What's the "fully depreciated" value of a running car?


#1

I was just wondering…at what point is a car fully depreciated? As in–regardless of age, milage, make or model–what’s the minimum value for “four wheels, runs, no obvious mechanical defects.”



As I think about this a bit, I imagine a car in any state with yearly inspections, the value would probably vary annually based on how many months of driving can be done before an inspection is needed (and any car that’s “out of inspection” probably takes a hit similar to a salvage title.)



Also, any candidates for the cheapest car to purchase and operate today? I’ll nominate the 3-door '85 Civic. Although it’s getting long in the tooth, SO many were made that I’d hope parts wouldn’t be too hard to find…


#2

That’s a tough question to answer. Oklahoma does not have an inspection program (which was totally worthless anyway) but IMHO a half decent running vehicle that is not a total heap should be worth 4-500 dollars. At some point the transportation value has a minimum value attached to it so I would have no problems giving 500 bucks for a 25 year old car that even needs a few things; depending on car and “things” though.

One of my everyday drivers is a SAAB Turbo I bought about 2 years ago for 20 bucks. The car had a bad fuel pump, I had a pump in my parts stash, so 15 minutes of install time had me rolling.

I would think something like a Ford Taurus might be one of the cheaper vehicles to keep on the road. They were made in droves, new/rebuilt parts are very reasonable in price, and salvage yard stuff is generally cheap.
One can always buy a parts Taurus from an individual for a 100 bucks, gut a ton of useable stuff off of it, and then sell the remainder to a recycler to offset that original 100 dollars.


#3

strange question. and difficult to answer. “fully depreciated”…“with no obvious mechanical defects”… honestly, I don’t know if that’s possible.

It all depends on supply and demand.

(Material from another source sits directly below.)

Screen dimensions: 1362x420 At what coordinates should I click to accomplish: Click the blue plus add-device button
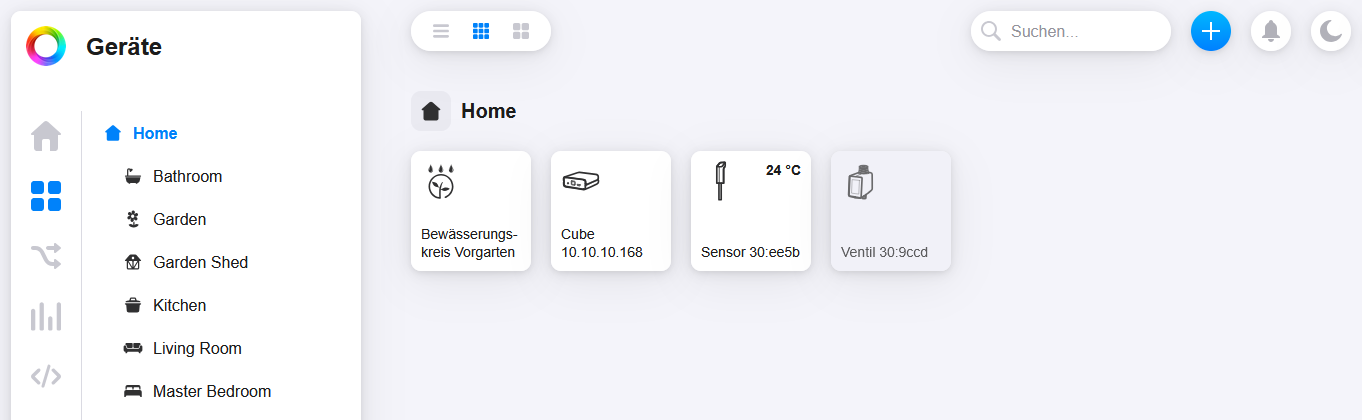[1210, 31]
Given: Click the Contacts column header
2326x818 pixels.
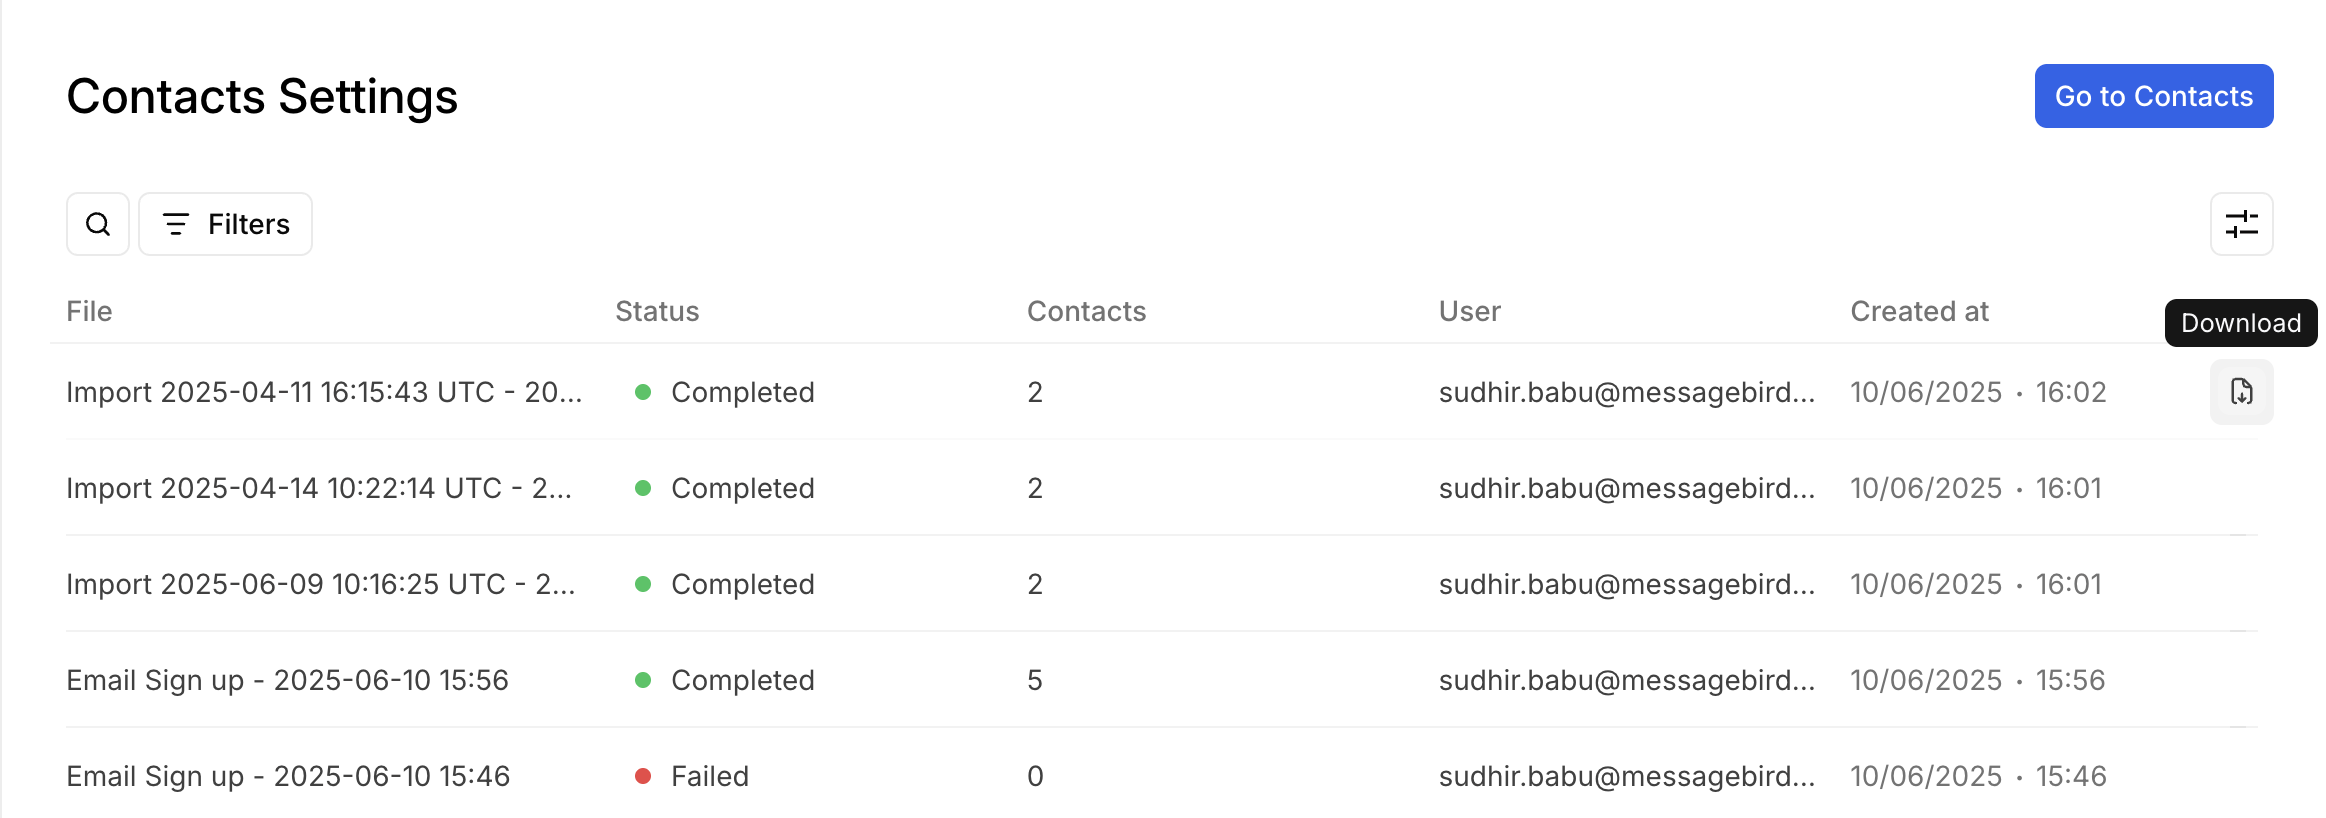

What the buyer is willing to pay, and the seller will settle for.

Heck, I got a '76 Chevy Nova for free once from an old lady! She was actually going to PAY to have it towed away until I stepped in and saved it. It looked like crap, but ran for over a year with no issues whatsoever!

On the same token, I’ve seen people pay $300+ for what was essentially nothing more than a frame.


#4

I have bought such a car, totalled but still running and derivable, from my insurance company for $50. I sold it for $100 a few years later. It was an 85 Buick Skyhawk. It had a bent frame and cometic damage. Barring a hard-to-find deal like that, I think $500 sounds like a normal amount for what you are looking for.


#5

Fully depreciated is a specific accounting term and only applies to businesses. For you or me, the closest term is worthless. If you can still drive it, it has some value so it is not worthless to you.


#6

Or call your insurance agent, give him/her year, make, model, etc., and ask what the collision value of the car is. Anything under that value might be worth taking a closer look at. Two of my “older” (REALLY older) have no collision/replacement cost values, so if I were to get rid of one or two of them, I’d see what the best offer is and sell it/them. My best advice: If it’s “fully depreciated”, what’s the vehicle worth to you? Get the asking price then make your bid.


#7

After two years, you’ll get less than half of what you paid for it. Fully depreciated is something I don’t know about, but that is full enough.


#8

To me, fully depreciated is the point in which a car is worth the same (or even more!) next year than it was last year. I think it typically happens in the 20-year range, but of course when cars get to that point, actually appraising their value them becomes a very subjective thing.


#9

Oh accounting classes from college 20 years abo i have tried hard to forget. But answer is “0”= fully depreciated.
The residual value is more then zero. On the books the application of depreciation for taxes is offset by any proceeds from selling the salvage or totally sound fully depreciated item.
Yikes still makes me wish i would of majored in geography.


#10

I’m not sure what you mean by “fully depreciated”, but I believe there is a floor price for a running vehicle that can pass a state inspection. That floor will vary from place to place, in my part of the world it’s about $1000. The used car ads in your area will give you a rough idea of the local floor.